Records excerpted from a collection
════════

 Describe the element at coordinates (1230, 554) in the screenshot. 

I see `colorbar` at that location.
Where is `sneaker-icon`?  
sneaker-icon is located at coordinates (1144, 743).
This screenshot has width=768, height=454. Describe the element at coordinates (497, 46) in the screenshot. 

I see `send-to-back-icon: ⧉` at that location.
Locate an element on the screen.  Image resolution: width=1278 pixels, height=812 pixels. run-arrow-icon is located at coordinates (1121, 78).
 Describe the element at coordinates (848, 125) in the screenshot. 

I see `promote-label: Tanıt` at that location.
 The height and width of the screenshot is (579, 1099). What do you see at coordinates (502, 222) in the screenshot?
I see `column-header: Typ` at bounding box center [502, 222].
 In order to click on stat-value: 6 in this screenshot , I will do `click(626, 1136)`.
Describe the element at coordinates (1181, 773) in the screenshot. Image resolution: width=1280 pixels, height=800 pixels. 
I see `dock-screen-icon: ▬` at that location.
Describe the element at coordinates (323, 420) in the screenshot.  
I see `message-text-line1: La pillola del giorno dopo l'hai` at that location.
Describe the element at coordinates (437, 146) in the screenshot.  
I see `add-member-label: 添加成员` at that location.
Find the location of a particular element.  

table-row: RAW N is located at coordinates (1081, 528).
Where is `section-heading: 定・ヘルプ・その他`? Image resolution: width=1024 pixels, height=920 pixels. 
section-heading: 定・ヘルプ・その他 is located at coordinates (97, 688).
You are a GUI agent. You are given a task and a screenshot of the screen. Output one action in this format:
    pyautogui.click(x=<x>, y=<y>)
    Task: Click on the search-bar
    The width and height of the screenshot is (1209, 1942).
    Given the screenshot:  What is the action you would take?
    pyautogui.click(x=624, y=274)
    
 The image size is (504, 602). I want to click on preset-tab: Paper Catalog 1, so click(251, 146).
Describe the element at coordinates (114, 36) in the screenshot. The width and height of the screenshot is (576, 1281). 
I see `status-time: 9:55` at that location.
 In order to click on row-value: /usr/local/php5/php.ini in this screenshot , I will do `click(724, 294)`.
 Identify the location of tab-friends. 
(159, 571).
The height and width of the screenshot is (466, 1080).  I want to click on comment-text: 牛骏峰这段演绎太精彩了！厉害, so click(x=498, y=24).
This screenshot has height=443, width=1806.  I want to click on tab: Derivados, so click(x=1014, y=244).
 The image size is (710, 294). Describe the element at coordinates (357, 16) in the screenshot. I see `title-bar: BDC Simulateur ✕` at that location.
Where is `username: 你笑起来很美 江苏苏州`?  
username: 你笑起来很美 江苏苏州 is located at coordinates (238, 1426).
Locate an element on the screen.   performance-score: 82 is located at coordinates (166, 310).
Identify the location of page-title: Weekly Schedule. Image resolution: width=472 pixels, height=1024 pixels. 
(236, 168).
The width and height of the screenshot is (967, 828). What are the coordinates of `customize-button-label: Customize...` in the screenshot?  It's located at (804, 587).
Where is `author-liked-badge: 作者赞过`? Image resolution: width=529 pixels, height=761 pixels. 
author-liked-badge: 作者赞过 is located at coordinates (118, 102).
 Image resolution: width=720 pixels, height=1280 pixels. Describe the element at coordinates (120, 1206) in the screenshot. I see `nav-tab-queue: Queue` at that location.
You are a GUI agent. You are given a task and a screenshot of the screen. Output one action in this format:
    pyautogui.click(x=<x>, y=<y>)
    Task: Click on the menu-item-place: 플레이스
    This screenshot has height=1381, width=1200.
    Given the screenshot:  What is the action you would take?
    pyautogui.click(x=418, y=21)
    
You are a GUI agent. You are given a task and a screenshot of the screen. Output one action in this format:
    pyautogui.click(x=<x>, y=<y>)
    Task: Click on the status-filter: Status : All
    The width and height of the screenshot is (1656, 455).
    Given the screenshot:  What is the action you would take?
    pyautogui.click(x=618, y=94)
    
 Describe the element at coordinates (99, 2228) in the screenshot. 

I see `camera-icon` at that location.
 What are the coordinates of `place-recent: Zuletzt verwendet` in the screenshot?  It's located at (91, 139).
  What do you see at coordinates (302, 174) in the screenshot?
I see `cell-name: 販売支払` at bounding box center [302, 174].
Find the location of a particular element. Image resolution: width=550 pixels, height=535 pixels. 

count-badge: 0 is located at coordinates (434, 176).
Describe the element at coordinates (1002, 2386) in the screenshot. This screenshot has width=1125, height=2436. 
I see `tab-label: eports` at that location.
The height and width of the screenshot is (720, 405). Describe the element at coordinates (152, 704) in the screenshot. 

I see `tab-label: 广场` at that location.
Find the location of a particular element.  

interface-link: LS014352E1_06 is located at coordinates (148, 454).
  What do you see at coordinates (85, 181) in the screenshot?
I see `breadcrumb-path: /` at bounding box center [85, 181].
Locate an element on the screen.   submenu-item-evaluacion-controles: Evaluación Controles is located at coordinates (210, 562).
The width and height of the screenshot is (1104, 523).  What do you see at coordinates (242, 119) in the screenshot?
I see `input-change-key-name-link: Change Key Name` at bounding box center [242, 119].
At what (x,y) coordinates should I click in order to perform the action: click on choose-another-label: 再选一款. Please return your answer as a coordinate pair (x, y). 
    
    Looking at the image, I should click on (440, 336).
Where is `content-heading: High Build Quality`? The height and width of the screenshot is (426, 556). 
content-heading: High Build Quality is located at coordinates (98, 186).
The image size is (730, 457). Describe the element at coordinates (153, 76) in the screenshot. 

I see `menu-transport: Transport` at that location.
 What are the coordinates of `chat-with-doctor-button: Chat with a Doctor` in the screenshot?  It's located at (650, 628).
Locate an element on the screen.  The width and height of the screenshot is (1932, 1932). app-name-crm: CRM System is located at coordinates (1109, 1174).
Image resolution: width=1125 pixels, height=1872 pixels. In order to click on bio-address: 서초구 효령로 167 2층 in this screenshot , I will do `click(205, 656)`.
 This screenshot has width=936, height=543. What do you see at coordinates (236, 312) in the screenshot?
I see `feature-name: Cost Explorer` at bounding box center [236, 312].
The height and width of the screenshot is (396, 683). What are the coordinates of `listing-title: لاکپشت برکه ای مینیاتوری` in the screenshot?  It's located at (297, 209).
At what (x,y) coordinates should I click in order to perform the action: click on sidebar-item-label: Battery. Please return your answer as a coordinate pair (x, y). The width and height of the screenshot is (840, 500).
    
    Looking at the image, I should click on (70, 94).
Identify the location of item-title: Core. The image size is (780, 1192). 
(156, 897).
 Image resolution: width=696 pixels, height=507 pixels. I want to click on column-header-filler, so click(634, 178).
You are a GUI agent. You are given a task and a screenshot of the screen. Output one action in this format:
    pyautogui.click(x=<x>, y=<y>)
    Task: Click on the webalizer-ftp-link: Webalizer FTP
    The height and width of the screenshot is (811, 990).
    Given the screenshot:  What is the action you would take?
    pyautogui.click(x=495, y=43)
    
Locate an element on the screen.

════════

### What is required
Can you put every line of the data above into a JSON list of strings, one string per line, leaving out the blank lines?

### Written answer
[
  " Describe the element at coordinates (1230, 554) in the screenshot. ",
  "I see `colorbar` at that location.",
  "Where is `sneaker-icon`?  ",
  "sneaker-icon is located at coordinates (1144, 743).",
  "This screenshot has width=768, height=454. Describe the element at coordinates (497, 46) in the screenshot. ",
  "I see `send-to-back-icon: ⧉` at that location.",
  "Locate an element on the screen.  Image resolution: width=1278 pixels, height=812 pixels. run-arrow-icon is located at coordinates (1121, 78).",
  " Describe the element at coordinates (848, 125) in the screenshot. ",
  "I see `promote-label: Tanıt` at that location.",
  " The height and width of the screenshot is (579, 1099). What do you see at coordinates (502, 222) in the screenshot?",
  "I see `column-header: Typ` at bounding box center [502, 222].",
  " In order to click on stat-value: 6 in this screenshot , I will do `click(626, 1136)`.",
  "Describe the element at coordinates (1181, 773) in the screenshot. Image resolution: width=1280 pixels, height=800 pixels. ",
  "I see `dock-screen-icon: ▬` at that location.",
  "Describe the element at coordinates (323, 420) in the screenshot.  ",
  "I see `message-text-line1: La pillola del giorno dopo l'hai` at that location.",
  "Describe the element at coordinates (437, 146) in the screenshot.  ",
  "I see `add-member-label: 添加成员` at that location.",
  "Find the location of a particular element.  ",
  "table-row: RAW N is located at coordinates (1081, 528).",
  "Where is `section-heading: 定・ヘルプ・その他`? Image resolution: width=1024 pixels, height=920 pixels. ",
  "section-heading: 定・ヘルプ・その他 is located at coordinates (97, 688).",
  "You are a GUI agent. You are given a task and a screenshot of the screen. Output one action in this format:",
  "    pyautogui.click(x=<x>, y=<y>)",
  "    Task: Click on the search-bar",
  "    The width and height of the screenshot is (1209, 1942).",
  "    Given the screenshot:  What is the action you would take?",
  "    pyautogui.click(x=624, y=274)",
  " The image size is (504, 602). I want to click on preset-tab: Paper Catalog 1, so click(251, 146).",
  "Describe the element at coordinates (114, 36) in the screenshot. The width and height of the screenshot is (576, 1281). ",
  "I see `status-time: 9:55` at that location.",
  " In order to click on row-value: /usr/local/php5/php.ini in this screenshot , I will do `click(724, 294)`.",
  " Identify the location of tab-friends. ",
  "(159, 571).",
  "The height and width of the screenshot is (466, 1080).  I want to click on comment-text: 牛骏峰这段演绎太精彩了！厉害, so click(x=498, y=24).",
  "This screenshot has height=443, width=1806.  I want to click on tab: Derivados, so click(x=1014, y=244).",
  " The image size is (710, 294). Describe the element at coordinates (357, 16) in the screenshot. I see `title-bar: BDC Simulateur ✕` at that location.",
  "Where is `username: 你笑起来很美 江苏苏州`?  ",
  "username: 你笑起来很美 江苏苏州 is located at coordinates (238, 1426).",
  "Locate an element on the screen.   performance-score: 82 is located at coordinates (166, 310).",
  "Identify the location of page-title: Weekly Schedule. Image resolution: width=472 pixels, height=1024 pixels. ",
  "(236, 168).",
  "The width and height of the screenshot is (967, 828). What are the coordinates of `customize-button-label: Customize...` in the screenshot?  It's located at (804, 587).",
  "Where is `author-liked-badge: 作者赞过`? Image resolution: width=529 pixels, height=761 pixels. ",
  "author-liked-badge: 作者赞过 is located at coordinates (118, 102).",
  " Image resolution: width=720 pixels, height=1280 pixels. Describe the element at coordinates (120, 1206) in the screenshot. I see `nav-tab-queue: Queue` at that location.",
  "You are a GUI agent. You are given a task and a screenshot of the screen. Output one action in this format:",
  "    pyautogui.click(x=<x>, y=<y>)",
  "    Task: Click on the menu-item-place: 플레이스",
  "    This screenshot has height=1381, width=1200.",
  "    Given the screenshot:  What is the action you would take?",
  "    pyautogui.click(x=418, y=21)",
  "You are a GUI agent. You are given a task and a screenshot of the screen. Output one action in this format:",
  "    pyautogui.click(x=<x>, y=<y>)",
  "    Task: Click on the status-filter: Status : All",
  "    The width and height of the screenshot is (1656, 455).",
  "    Given the screenshot:  What is the action you would take?",
  "    pyautogui.click(x=618, y=94)",
  " Describe the element at coordinates (99, 2228) in the screenshot. ",
  "I see `camera-icon` at that location.",
  " What are the coordinates of `place-recent: Zuletzt verwendet` in the screenshot?  It's located at (91, 139).",
  "  What do you see at coordinates (302, 174) in the screenshot?",
  "I see `cell-name: 販売支払` at bounding box center [302, 174].",
  "Find the location of a particular element. Image resolution: width=550 pixels, height=535 pixels. ",
  "count-badge: 0 is located at coordinates (434, 176).",
  "Describe the element at coordinates (1002, 2386) in the screenshot. This screenshot has width=1125, height=2436. ",
  "I see `tab-label: eports` at that location.",
  "The height and width of the screenshot is (720, 405). Describe the element at coordinates (152, 704) in the screenshot. ",
  "I see `tab-label: 广场` at that location.",
  "Find the location of a particular element.  ",
  "interface-link: LS014352E1_06 is located at coordinates (148, 454).",
  "  What do you see at coordinates (85, 181) in the screenshot?",
  "I see `breadcrumb-path: /` at bounding box center [85, 181].",
  "Locate an element on the screen.   submenu-item-evaluacion-controles: Evaluación Controles is located at coordinates (210, 562).",
  "The width and height of the screenshot is (1104, 523).  What do you see at coordinates (242, 119) in the screenshot?",
  "I see `input-change-key-name-link: Change Key Name` at bounding box center [242, 119].",
  "At what (x,y) coordinates should I click in order to perform the action: click on choose-another-label: 再选一款. Please return your answer as a coordinate pair (x, y). ",
  "    Looking at the image, I should click on (440, 336).",
  "Where is `content-heading: High Build Quality`? The height and width of the screenshot is (426, 556). ",
  "content-heading: High Build Quality is located at coordinates (98, 186).",
  "The image size is (730, 457). Describe the element at coordinates (153, 76) in the screenshot. ",
  "I see `menu-transport: Transport` at that location.",
  " What are the coordinates of `chat-with-doctor-button: Chat with a Doctor` in the screenshot?  It's located at (650, 628).",
  "Locate an element on the screen.  The width and height of the screenshot is (1932, 1932). app-name-crm: CRM System is located at coordinates (1109, 1174).",
  "Image resolution: width=1125 pixels, height=1872 pixels. In order to click on bio-address: 서초구 효령로 167 2층 in this screenshot , I will do `click(205, 656)`.",
  " This screenshot has width=936, height=543. What do you see at coordinates (236, 312) in the screenshot?",
  "I see `feature-name: Cost Explorer` at bounding box center [236, 312].",
  "The height and width of the screenshot is (396, 683). What are the coordinates of `listing-title: لاکپشت برکه ای مینیاتوری` in the screenshot?  It's located at (297, 209).",
  "At what (x,y) coordinates should I click in order to perform the action: click on sidebar-item-label: Battery. Please return your answer as a coordinate pair (x, y). The width and height of the screenshot is (840, 500).",
  "    Looking at the image, I should click on (70, 94).",
  "Identify the location of item-title: Core. The image size is (780, 1192). ",
  "(156, 897).",
  " Image resolution: width=696 pixels, height=507 pixels. I want to click on column-header-filler, so click(634, 178).",
  "You are a GUI agent. You are given a task and a screenshot of the screen. Output one action in this format:",
  "    pyautogui.click(x=<x>, y=<y>)",
  "    Task: Click on the webalizer-ftp-link: Webalizer FTP",
  "    The height and width of the screenshot is (811, 990).",
  "    Given the screenshot:  What is the action you would take?",
  "    pyautogui.click(x=495, y=43)",
  "Locate an element on the screen."
]